SOURCE INFORMATION>
▬▬▬▬▬▬▬▬▬▬

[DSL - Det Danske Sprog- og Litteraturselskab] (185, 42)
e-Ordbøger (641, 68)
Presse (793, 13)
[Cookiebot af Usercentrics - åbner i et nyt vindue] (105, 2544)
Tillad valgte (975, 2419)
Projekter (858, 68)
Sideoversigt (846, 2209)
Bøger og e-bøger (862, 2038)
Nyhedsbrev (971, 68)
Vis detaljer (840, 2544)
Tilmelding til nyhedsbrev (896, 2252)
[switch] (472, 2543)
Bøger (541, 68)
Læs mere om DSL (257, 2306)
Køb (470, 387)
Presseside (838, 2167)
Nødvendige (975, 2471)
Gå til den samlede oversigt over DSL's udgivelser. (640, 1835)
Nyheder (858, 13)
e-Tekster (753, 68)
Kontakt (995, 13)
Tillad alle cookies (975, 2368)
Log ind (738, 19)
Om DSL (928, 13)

▬▬▬▬▬▬▬▬▬▬

TASK DESCRIPTION> All lines from the one containing "Nyhedsbrev (971, 68)" through the last line of the data must be set down exactly. No other lines belong in the answer.

TASK OUTPUT>
Nyhedsbrev (971, 68)
Vis detaljer (840, 2544)
Tilmelding til nyhedsbrev (896, 2252)
[switch] (472, 2543)
Bøger (541, 68)
Læs mere om DSL (257, 2306)
Køb (470, 387)
Presseside (838, 2167)
Nødvendige (975, 2471)
Gå til den samlede oversigt over DSL's udgivelser. (640, 1835)
Nyheder (858, 13)
e-Tekster (753, 68)
Kontakt (995, 13)
Tillad alle cookies (975, 2368)
Log ind (738, 19)
Om DSL (928, 13)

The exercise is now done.